A sad day today, being the 1532nd anniversary of the end of the Roman Empire. On this day in AD 476, the Gothic warlord Odoacer forced the Roman Emperor, Romulus Augustus to abdicate his throne. This was a seismic event in that it brought to an end the office of Emperor and Roman power in the west but could not have been unexpected by Roman citizens - the Empire in the west had been ailing ever since the sack of Rome by Alaric's Visigoths in 410 (witnessed by St. Augustine).

The English historian Edward Gibbon blamed Christianity for Rome's fall. But his reasoning, that the Empire had with the rise of Christianity become effete and therefore unable to defend itself, is risible. Consider the example of Constantine. On the eve of the battle of the Milvian Bridge, as Constantine got ready to fight his opponent for the Imperial throne, Maxentius, Constantine saw a cross in the sky. On it was written 'in hoc signo vinces' (conquer by this sign). But he did not go on to win the Roman Empire by becoming a pacifist. Neither did he let up following his assumption of the imperial purple. Consider also the example of the Warrior Monks in the Middle Ages, the Crusades etc etc.
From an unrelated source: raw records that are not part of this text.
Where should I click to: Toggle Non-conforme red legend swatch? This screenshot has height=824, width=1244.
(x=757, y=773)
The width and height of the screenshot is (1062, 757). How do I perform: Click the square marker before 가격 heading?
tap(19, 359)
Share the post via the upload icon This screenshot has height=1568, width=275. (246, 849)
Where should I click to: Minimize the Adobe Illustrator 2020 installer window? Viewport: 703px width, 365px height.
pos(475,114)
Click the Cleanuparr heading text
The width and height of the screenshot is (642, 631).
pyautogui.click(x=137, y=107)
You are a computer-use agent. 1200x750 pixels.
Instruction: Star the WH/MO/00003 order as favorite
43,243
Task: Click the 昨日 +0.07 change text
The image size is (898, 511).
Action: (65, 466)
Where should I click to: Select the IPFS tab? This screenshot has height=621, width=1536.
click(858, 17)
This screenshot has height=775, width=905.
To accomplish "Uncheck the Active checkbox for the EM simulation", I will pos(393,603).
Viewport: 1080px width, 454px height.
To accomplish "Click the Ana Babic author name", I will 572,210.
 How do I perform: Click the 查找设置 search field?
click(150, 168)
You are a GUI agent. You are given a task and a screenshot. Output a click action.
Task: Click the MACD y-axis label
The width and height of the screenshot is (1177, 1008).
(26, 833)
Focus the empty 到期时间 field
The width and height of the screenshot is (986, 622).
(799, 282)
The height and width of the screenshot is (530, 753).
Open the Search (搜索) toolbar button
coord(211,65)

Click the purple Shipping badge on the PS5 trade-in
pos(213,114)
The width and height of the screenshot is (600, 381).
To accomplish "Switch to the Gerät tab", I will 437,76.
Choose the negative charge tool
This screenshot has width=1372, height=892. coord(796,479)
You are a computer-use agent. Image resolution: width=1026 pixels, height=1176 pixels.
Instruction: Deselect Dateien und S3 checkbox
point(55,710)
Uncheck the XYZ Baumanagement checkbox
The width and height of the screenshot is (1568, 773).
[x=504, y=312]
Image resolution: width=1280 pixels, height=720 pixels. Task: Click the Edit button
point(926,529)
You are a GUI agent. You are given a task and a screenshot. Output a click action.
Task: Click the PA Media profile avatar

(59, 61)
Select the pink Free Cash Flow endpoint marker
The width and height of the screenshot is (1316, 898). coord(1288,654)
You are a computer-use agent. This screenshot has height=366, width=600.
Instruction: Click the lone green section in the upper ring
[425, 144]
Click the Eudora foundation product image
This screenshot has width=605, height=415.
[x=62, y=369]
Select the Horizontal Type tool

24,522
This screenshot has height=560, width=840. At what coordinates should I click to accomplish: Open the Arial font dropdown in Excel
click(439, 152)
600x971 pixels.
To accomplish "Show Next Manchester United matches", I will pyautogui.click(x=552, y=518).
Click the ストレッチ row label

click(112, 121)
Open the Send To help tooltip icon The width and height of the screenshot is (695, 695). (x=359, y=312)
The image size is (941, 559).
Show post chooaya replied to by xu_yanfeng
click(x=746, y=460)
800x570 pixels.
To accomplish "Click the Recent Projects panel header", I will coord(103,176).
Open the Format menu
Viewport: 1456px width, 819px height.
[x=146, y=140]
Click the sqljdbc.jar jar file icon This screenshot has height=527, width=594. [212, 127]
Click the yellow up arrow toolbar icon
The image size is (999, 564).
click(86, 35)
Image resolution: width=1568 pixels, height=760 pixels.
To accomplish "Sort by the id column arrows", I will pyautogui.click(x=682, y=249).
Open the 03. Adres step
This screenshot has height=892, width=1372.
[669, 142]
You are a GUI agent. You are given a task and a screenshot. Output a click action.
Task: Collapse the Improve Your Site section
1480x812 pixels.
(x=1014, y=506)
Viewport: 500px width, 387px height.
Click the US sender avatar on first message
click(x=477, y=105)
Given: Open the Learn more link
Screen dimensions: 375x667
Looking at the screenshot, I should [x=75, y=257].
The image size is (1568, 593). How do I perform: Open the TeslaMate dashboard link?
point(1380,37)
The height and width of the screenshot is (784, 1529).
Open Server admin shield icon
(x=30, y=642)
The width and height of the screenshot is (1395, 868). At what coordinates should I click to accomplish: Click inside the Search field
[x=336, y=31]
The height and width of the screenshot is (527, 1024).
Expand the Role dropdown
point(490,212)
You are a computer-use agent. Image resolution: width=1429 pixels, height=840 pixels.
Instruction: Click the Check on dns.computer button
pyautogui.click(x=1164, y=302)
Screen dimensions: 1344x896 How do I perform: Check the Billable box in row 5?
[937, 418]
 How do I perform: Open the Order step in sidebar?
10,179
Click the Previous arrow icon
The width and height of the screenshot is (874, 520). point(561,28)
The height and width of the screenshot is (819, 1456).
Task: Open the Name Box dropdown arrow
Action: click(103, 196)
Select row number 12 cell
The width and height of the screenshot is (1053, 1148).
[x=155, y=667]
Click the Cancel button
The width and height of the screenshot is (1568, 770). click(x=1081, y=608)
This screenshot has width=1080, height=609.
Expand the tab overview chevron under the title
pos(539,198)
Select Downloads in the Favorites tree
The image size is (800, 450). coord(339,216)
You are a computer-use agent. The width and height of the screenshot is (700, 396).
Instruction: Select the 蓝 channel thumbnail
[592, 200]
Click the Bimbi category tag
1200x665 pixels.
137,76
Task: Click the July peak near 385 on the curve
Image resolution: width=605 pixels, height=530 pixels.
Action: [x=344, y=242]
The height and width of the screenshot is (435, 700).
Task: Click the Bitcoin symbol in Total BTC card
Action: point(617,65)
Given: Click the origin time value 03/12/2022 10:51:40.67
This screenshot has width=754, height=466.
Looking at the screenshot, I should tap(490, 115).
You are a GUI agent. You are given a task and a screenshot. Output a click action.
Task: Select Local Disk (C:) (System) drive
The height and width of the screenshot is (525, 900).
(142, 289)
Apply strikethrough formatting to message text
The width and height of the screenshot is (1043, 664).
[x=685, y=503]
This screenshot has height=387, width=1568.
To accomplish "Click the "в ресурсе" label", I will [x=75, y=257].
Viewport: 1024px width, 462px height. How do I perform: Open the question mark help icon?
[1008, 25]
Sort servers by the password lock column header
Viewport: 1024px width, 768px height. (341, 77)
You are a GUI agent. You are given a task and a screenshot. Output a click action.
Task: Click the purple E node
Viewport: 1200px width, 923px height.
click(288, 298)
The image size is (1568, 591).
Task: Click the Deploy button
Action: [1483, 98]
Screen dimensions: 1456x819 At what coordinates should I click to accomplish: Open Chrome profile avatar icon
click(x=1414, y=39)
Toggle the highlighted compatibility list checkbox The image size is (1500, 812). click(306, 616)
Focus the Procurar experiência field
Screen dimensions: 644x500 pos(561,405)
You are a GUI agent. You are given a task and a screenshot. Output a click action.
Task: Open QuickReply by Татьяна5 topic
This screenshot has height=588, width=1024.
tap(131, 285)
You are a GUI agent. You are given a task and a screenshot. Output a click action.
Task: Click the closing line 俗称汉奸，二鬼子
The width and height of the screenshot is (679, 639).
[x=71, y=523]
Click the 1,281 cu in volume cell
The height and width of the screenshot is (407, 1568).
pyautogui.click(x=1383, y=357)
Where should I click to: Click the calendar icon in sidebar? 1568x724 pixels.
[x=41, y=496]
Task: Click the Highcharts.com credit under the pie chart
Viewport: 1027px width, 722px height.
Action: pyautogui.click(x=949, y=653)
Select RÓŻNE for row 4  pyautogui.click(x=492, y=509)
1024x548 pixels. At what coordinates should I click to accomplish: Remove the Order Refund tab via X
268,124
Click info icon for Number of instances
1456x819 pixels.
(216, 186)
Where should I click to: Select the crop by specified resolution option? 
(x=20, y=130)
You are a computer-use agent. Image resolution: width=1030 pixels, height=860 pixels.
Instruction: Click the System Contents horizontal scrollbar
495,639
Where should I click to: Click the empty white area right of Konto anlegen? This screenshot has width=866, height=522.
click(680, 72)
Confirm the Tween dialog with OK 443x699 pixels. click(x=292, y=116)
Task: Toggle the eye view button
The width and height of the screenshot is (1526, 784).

Of course, there were many reasons why the Roman Empire fell but I think a - if not the - major factor behind them all was the weakness caused to authority by the fact that it was really a normal practice to claim the throne by violent means. No society which allows that to happen can last.

As for Romulus Augustus, he is more commonly known as Augustulus ('little Augustus'). Not because he was short, I think, but because by the time he came to power in 475 the western empire had shrivelled to a fraction of a fraction of its former size.

Augustulus was still a teenager when Odoacer deposed him. The best proof that he had become an insignificant figure was that unlike many of his deposed predecessors he was not assassinated in 476 but allowed to live out the rest of his days in peace in retirement in southern Italy.